◆ **RECORDS FOR THE TASK**:
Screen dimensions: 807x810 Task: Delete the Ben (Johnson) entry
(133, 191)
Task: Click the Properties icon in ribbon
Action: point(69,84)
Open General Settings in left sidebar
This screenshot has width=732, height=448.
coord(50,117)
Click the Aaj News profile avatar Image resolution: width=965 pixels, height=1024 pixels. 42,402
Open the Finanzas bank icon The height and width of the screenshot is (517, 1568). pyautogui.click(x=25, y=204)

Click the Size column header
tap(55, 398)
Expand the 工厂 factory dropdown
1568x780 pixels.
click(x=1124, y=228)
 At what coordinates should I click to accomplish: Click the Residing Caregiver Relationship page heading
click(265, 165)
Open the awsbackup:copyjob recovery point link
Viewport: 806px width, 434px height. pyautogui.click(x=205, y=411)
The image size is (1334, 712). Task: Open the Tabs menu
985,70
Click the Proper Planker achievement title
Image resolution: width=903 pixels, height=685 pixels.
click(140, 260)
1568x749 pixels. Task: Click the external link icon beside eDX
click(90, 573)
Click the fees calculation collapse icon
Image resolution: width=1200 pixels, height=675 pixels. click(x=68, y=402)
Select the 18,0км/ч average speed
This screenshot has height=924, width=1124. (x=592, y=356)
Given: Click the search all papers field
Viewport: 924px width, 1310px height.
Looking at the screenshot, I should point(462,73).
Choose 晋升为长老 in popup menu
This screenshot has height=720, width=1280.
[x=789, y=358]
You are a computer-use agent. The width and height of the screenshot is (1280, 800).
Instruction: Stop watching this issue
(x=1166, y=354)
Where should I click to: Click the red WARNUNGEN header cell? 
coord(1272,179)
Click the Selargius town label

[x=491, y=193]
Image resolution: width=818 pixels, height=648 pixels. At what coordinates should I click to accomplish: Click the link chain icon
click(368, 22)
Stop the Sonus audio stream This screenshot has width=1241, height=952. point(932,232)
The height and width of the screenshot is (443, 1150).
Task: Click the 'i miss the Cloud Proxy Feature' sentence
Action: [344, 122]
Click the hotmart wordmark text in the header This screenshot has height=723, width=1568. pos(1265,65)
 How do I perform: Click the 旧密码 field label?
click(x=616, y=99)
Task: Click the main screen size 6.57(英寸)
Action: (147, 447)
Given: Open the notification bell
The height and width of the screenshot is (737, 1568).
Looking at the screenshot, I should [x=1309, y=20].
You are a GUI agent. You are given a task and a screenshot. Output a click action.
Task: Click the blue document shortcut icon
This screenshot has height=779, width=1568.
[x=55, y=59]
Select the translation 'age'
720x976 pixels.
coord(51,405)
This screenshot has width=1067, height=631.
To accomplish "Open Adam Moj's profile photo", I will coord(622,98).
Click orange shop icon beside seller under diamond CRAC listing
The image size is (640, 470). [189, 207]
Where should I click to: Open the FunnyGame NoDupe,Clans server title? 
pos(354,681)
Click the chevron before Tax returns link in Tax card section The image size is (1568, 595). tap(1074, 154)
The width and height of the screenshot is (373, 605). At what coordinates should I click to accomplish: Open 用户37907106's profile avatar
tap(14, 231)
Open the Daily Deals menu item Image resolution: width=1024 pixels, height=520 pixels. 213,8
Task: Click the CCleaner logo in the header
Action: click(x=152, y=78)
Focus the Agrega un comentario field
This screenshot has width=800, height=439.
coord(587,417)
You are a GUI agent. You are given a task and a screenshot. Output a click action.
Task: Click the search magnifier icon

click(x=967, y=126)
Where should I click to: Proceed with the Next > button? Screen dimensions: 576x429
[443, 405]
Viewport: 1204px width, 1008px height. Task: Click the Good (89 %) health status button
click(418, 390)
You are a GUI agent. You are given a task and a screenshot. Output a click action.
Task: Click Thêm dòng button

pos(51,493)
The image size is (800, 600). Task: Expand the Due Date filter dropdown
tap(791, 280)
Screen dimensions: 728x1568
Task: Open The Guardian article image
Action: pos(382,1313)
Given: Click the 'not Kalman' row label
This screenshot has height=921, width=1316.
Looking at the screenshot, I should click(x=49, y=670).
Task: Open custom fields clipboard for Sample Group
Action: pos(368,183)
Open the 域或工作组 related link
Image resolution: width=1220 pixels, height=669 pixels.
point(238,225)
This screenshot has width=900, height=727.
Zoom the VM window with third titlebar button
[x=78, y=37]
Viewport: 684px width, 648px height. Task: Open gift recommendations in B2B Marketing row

◆ **AIM OF THE TASK**: Set down the full listing. Keep every line exact.

◆ **WRITTEN REPLY**:
Screen dimensions: 807x810 Task: Delete the Ben (Johnson) entry
(133, 191)
Task: Click the Properties icon in ribbon
Action: point(69,84)
Open General Settings in left sidebar
This screenshot has width=732, height=448.
coord(50,117)
Click the Aaj News profile avatar Image resolution: width=965 pixels, height=1024 pixels. 42,402
Open the Finanzas bank icon The height and width of the screenshot is (517, 1568). pyautogui.click(x=25, y=204)

Click the Size column header
tap(55, 398)
Expand the 工厂 factory dropdown
1568x780 pixels.
click(x=1124, y=228)
 At what coordinates should I click to accomplish: Click the Residing Caregiver Relationship page heading
click(265, 165)
Open the awsbackup:copyjob recovery point link
Viewport: 806px width, 434px height. pyautogui.click(x=205, y=411)
The image size is (1334, 712). Task: Open the Tabs menu
985,70
Click the Proper Planker achievement title
Image resolution: width=903 pixels, height=685 pixels.
click(140, 260)
1568x749 pixels. Task: Click the external link icon beside eDX
click(90, 573)
Click the fees calculation collapse icon
Image resolution: width=1200 pixels, height=675 pixels. click(x=68, y=402)
Select the 18,0км/ч average speed
This screenshot has height=924, width=1124. (x=592, y=356)
Given: Click the search all papers field
Viewport: 924px width, 1310px height.
Looking at the screenshot, I should point(462,73).
Choose 晋升为长老 in popup menu
This screenshot has height=720, width=1280.
[x=789, y=358]
You are a computer-use agent. The width and height of the screenshot is (1280, 800).
Instruction: Stop watching this issue
(x=1166, y=354)
Where should I click to: Click the red WARNUNGEN header cell? 
coord(1272,179)
Click the Selargius town label

[x=491, y=193]
Image resolution: width=818 pixels, height=648 pixels. At what coordinates should I click to accomplish: Click the link chain icon
click(368, 22)
Stop the Sonus audio stream This screenshot has width=1241, height=952. point(932,232)
The height and width of the screenshot is (443, 1150).
Task: Click the 'i miss the Cloud Proxy Feature' sentence
Action: [344, 122]
Click the hotmart wordmark text in the header This screenshot has height=723, width=1568. pos(1265,65)
 How do I perform: Click the 旧密码 field label?
click(x=616, y=99)
Task: Click the main screen size 6.57(英寸)
Action: (147, 447)
Given: Open the notification bell
The height and width of the screenshot is (737, 1568).
Looking at the screenshot, I should [x=1309, y=20].
You are a GUI agent. You are given a task and a screenshot. Output a click action.
Task: Click the blue document shortcut icon
This screenshot has height=779, width=1568.
[x=55, y=59]
Select the translation 'age'
720x976 pixels.
coord(51,405)
This screenshot has width=1067, height=631.
To accomplish "Open Adam Moj's profile photo", I will coord(622,98).
Click orange shop icon beside seller under diamond CRAC listing
The image size is (640, 470). [189, 207]
Where should I click to: Open the FunnyGame NoDupe,Clans server title? 
pos(354,681)
Click the chevron before Tax returns link in Tax card section The image size is (1568, 595). tap(1074, 154)
The width and height of the screenshot is (373, 605). At what coordinates should I click to accomplish: Open 用户37907106's profile avatar
tap(14, 231)
Open the Daily Deals menu item Image resolution: width=1024 pixels, height=520 pixels. 213,8
Task: Click the CCleaner logo in the header
Action: click(x=152, y=78)
Focus the Agrega un comentario field
This screenshot has width=800, height=439.
coord(587,417)
You are a GUI agent. You are given a task and a screenshot. Output a click action.
Task: Click the search magnifier icon

click(x=967, y=126)
Where should I click to: Proceed with the Next > button? Screen dimensions: 576x429
[443, 405]
Viewport: 1204px width, 1008px height. Task: Click the Good (89 %) health status button
click(418, 390)
You are a GUI agent. You are given a task and a screenshot. Output a click action.
Task: Click Thêm dòng button

pos(51,493)
The image size is (800, 600). Task: Expand the Due Date filter dropdown
tap(791, 280)
Screen dimensions: 728x1568
Task: Open The Guardian article image
Action: pos(382,1313)
Given: Click the 'not Kalman' row label
This screenshot has height=921, width=1316.
Looking at the screenshot, I should click(x=49, y=670).
Task: Open custom fields clipboard for Sample Group
Action: pos(368,183)
Open the 域或工作组 related link
Image resolution: width=1220 pixels, height=669 pixels.
point(238,225)
This screenshot has width=900, height=727.
Zoom the VM window with third titlebar button
[x=78, y=37]
Viewport: 684px width, 648px height. Task: Open gift recommendations in B2B Marketing row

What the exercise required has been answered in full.